Every 10 years or so, you’re faced with the task of old mattress disposal. Contrary to popular belief, getting rid of a mattress is actually pretty easy and might not even require much work or money on your end, depending on your location and where you purchased your mattress. Below are the many different tips for how to get rid of a mattress so it’s off of your hands — and off the side of the road.

How To Tell It’s Time to Get a New Bed

There are a few telltale signs of an old mattress, the first of which is its purchase date. If you purchased your mattress when the Obama administration first took office, it’s definitely time for a new mattress.

If you go to bed feeling healthy and wake up with an aching pain in your back or hips, your mattress has probably developed sags and lumps over time. Lumps and sags contribute to physical pain and can be enough to deprive you of sleep. They might even be visibly noticeable if you strip your linens down to the bare mattress. If that’s the case, you should really consider recycling your old mattress and buying a new one.

Additionally, some folks undergo drastic life changes such as significant weight loss or gain, moving in with a partner or upgrading to a larger home with more space. In these events, you might want to purchase a new bed. A person’s weight plays a determining factor in how a bed feels, and losing or gaining ~100 lbs can change your perspective on your mattress.

You also may want to go up a mattress size if you start sharing a bed with a significant other or move into a house with a spacious master bedroom.

Luckily, if you’re in the market for a new mattress, you’ve come to the right place. We don’t sell beds, but we give expert advice to shoppers who are a little overwhelmed trying to find that “perfect” mattress amid the sea of different options. Check out a few of our individual mattress reviews, some of the best green and natural mattresses or a best list to find out a few of our top choices.

Recycle Your Mattress

Mattresses contain a heap of recyclable materials such as steel springs and cotton — in fact, 80% of your mattress can be recycled. Bye Bye Mattress and Earth911 are two great resources you can use to locate your area’s nearest recycling center. That way, you can drive to the facility and have your mattress recycled rather than dumping it in a random field.

If you happen to be a resident of California, Connecticut or Rhode Island, you’re in luck. In 2015-2016, these states began adding a recycling fee into the cost of a new mattress. When its expiration date comes around, you’re able to drop it off for free at a recycling center that will break down the different materials for reuse. Some locations even offer a small monetary incentive to recycle your mattress.

Donate Your Mattress

Just because you can’t use your mattress anymore, doesn’t mean somebody else can’t. There are plenty of charitable organizations who will accept your bed as a donation and give it to somebody else in need. Here’s a solid list to get you started:

Goodwill and the Salvation Army are common organizations that accept donations as long as the item is in good condition, i.e. no rips, tears or stains. Habitat For Humanity, on the other hand, restores mattresses and box springs so they’re acceptable for reuse. The organization will either donate the mattress to somebody less fortunate, or use it to furnish the homes it builds.

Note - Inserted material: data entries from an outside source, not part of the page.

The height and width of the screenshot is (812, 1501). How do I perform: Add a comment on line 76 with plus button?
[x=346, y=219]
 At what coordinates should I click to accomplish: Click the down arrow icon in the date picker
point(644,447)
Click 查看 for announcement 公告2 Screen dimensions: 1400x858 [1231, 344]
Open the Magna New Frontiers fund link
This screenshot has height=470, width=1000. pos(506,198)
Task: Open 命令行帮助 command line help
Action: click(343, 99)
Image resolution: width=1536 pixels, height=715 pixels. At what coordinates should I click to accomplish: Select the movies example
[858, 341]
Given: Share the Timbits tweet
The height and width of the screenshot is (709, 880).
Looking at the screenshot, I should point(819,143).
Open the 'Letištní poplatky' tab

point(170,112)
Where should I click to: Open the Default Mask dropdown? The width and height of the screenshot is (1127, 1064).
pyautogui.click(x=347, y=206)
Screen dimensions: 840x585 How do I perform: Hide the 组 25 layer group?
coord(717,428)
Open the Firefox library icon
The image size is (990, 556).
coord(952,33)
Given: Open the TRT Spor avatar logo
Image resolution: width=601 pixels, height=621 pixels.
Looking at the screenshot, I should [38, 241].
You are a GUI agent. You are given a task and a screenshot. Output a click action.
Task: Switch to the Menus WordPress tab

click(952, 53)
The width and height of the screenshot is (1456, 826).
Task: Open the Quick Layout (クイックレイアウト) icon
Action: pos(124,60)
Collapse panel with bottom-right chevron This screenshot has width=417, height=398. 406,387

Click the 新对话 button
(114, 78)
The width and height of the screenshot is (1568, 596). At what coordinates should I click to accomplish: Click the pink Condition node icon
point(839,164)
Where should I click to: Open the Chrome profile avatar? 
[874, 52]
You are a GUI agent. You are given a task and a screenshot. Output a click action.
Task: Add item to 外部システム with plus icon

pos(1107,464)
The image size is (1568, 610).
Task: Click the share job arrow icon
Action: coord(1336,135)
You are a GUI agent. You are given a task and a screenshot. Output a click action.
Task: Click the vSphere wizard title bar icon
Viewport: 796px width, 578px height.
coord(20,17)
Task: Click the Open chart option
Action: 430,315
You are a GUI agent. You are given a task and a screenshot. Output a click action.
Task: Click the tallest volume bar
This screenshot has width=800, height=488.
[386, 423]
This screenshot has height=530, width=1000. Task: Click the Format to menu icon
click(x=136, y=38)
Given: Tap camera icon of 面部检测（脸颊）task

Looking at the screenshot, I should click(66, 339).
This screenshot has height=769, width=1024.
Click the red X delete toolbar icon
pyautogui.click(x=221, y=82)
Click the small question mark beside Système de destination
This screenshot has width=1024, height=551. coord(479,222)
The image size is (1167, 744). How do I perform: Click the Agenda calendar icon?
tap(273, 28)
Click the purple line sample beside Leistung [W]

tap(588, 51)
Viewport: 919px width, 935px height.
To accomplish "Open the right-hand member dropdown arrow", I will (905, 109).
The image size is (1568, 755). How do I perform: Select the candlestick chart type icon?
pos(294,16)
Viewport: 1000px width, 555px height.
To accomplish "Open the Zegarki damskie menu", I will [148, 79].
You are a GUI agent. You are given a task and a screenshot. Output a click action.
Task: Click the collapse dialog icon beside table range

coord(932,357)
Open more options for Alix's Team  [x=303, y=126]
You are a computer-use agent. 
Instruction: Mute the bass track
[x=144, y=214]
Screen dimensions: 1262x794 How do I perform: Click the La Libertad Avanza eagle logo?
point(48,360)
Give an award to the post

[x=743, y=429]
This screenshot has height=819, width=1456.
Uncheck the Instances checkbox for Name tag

Requirements for the condition of your mattress donation vary by location, so be sure to check with your local charity before you try to drop off a mattress.

If you have absolutely zero means to take your mattress to a charity for a donation, you can always advertise your bed for free on websites such as Craigslist or Facebook. That way, someone in your community can pick up the mattress and transport it themselves. After all, you’re giving it to them for free — it’s the least they could do.

Free Mattress Retailer Disposal

Unless you live in California, which requires mattress retailers to pick up old mattresses when they deliver new ones, you should ask your mattress retailer if it offers free mattress disposal services. Some, such as online mattress brand Loom & Leaf, will do it for free, while others such as Tomorrow Sleep offer mattress removal for an additional fee.

Throw Out Your Mattress

There’s one more easy trick for how to dispose of a mattress: Contact your local waste management facility to find out about its curbside pickup policies for bulk items. Some companies may offer free pickup, while others will charge a fair fee.

You can also contact third party services, such as 1-800-Got-Junk?, which will give you a free online estimate for trash pickup after you input your personal information, address and the time you want your mattress to be retrieved. Of course, you also have the traditional dump option, which usually comes with a small fee.